Most years, especially since Valentine’s Day of 2010, when the Seth fiasco began and the flame was lit to the edges of what I thought was my comfortable existence and would eventually become a violent conflagration that would burn away the very foundations of that existence into dying embers, I watch Moulin Rouge, because nothing takes away the lingering sting of heartbreak like schadenfreude.
This year, however, I decided to watch a couple of documentaries. One was the incredible Cave of Forgotten Dreams, about the discovery of the Chauvet-Pont-d’Arc Cave in France and the collection of incredible paleolithic images that were sealed off there over 30,000 years ago. Far from crude, the paintings and etchings are sophisticated, evidence that individuals responsible for them were probably not that different from us today. We drive cars, live in advanced dwellings, have access to medical care and to technologies that would have made us gods to our ancient ancestors, and weren’t threatened by cave bears.
The other was a four-part (two-part on Netflix) BBC documentary called Walking with Cavemen. It was probably more speculation than science, although the writers did attempt to put a “human” face to the fossil bone evidence, which is all the traces we have of our early ancestors.
Each half-hour episode is presented in the form of a drama that attempts to explore the way that each species of human possibly lived, from Australopithecus afarensis to Homo neanderthalensis, particularly in response to climate change.
As the documentary notes, at one point there were numerous species of “ape men” on the African plains, each adapted according to a different successful method of survival. Some, like Paranthropus boisei, adapted larger and more powerful jaws to chew tough vegetation. Others, like Homo habilis, developed larger brains that allowed them to create tools and scheme more effectively.
Last year, I watched another BBC documentary called Christina: a Mediaeval Life, about a 14th-century peasant woman named Christina Cox whose life has been reconstructed through financial and legal records from the time. In mediaeval England, everything was recorded, in meticulous detail.
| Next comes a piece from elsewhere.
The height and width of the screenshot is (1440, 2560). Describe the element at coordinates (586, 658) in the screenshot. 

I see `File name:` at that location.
The show notes that it was one of the most well-documented periods in history (aside from our own, which future historians might consider overly documented—one can imagine them musing over our obsession with cats).
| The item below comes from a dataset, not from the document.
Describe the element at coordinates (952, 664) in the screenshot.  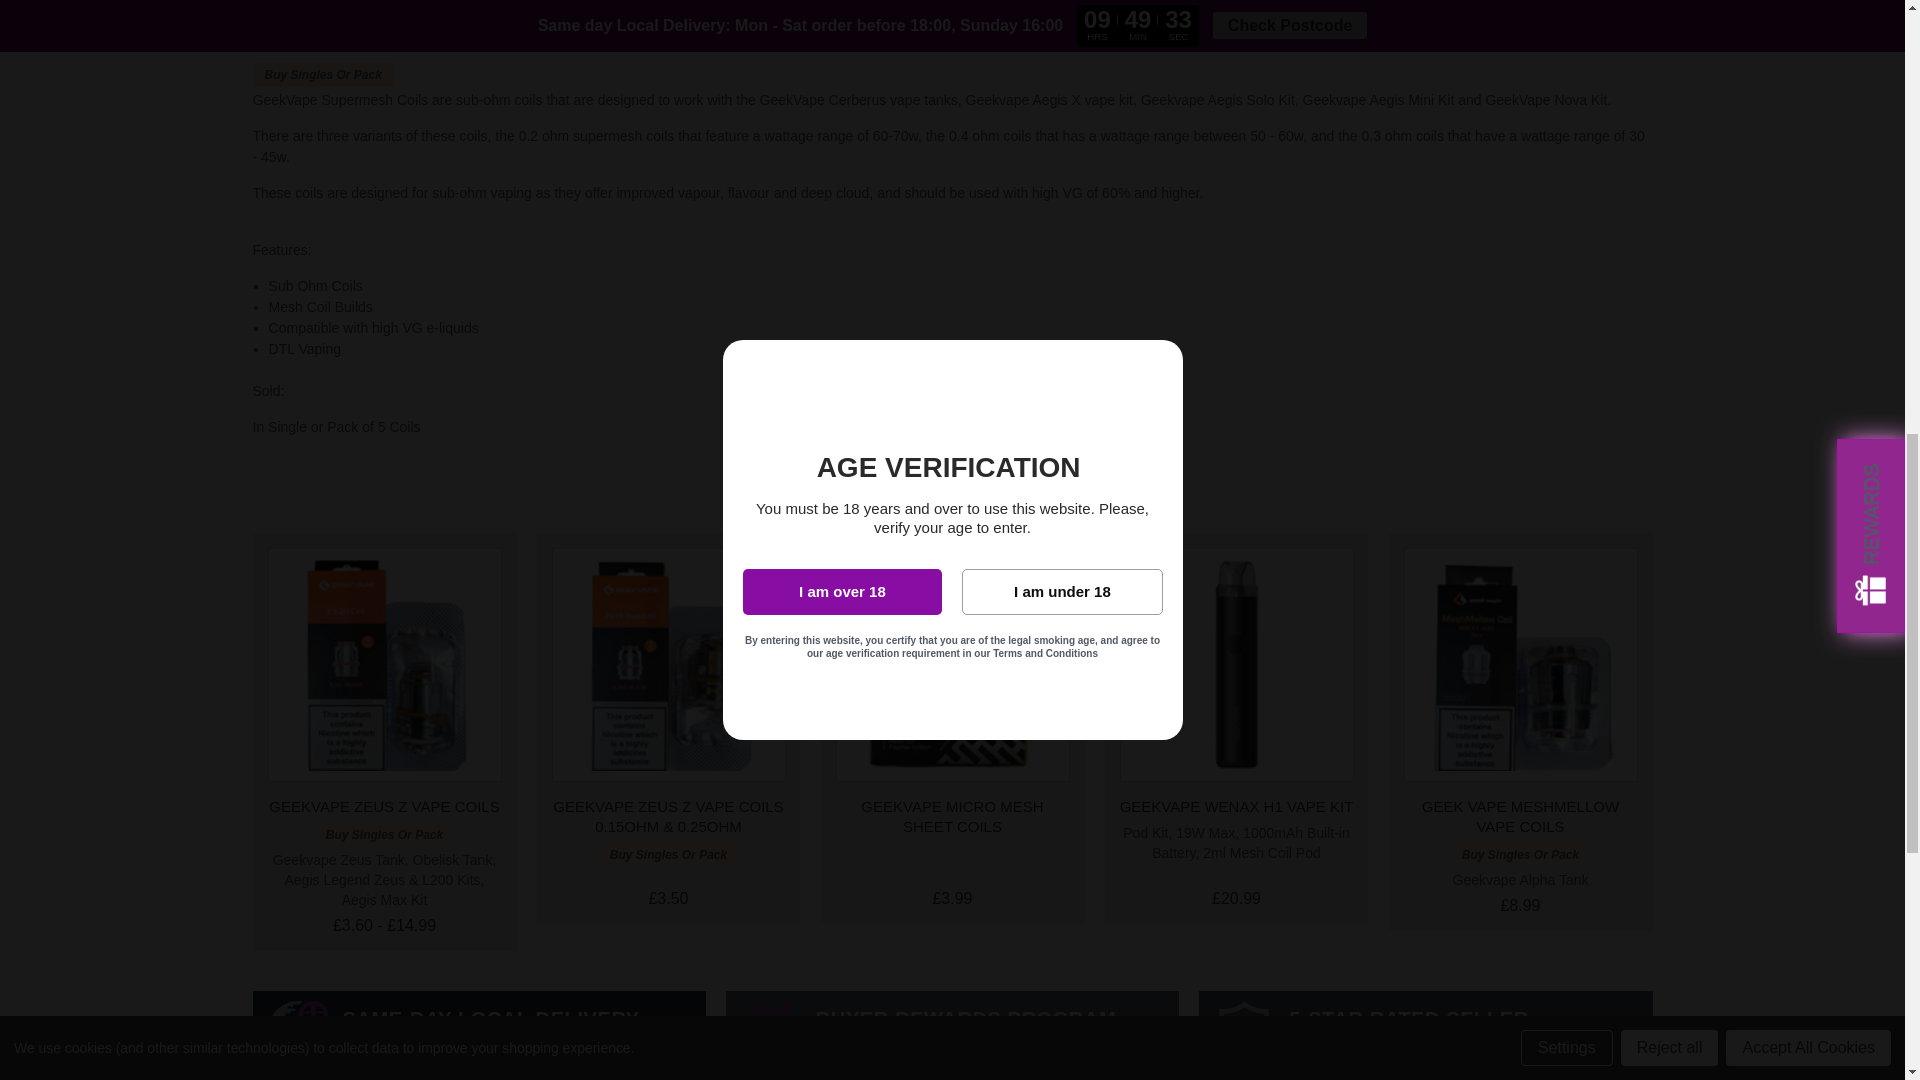
I see `Geekvape Micro Mesh Sheet Coils` at that location.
I thought about her while doing my taxes a few weeks ago, wondering if anyone in the future would be going over my tax returns six hundred years from now, and parse together from those records (and possibly from this blog and other writings) what sort of person I was.
Yesterday morning in the former fundamentalists group I attend (that is, when I feel like getting up early on a Sunday morning and being with other human beings), we were discussing how we approach death and legacy as Christians-turned-atheists. There was some discussion in Walking With Cavemen over whether Homo heidelbergensis buried their dead and whether they had any concept of an afterlife.
In a way, I’m thankful for the knowledge that I’ll die someday. That day still seems a long way off, but it will happen, eventually. Just as it happened to Lucy; to every Homo habilis who was eaten by lions or died of starvation; and to the man with the crooked finger who did the palm prints in the Chauvet cave 30,000-some years ago.
We are impermanent beings. That is the nature of life on this planet. Flowers bloom, flourish, wither, and die. Animals are born, grow up, grow old, and die. Even mountains crumble. The universe itself will even slow down and freeze to death, so to speak.
A few nights ago I had a dream about preparations for a wedding in which several good friends appeared in various representational aspects. My friend Jenny, who is studying counseling psychology, was the bride. She arrived late, but wasn’t worried. “It’ll be okay,” she said.
I hope against hope that she’s right.
And all shall be well and all manner of thing shall be well.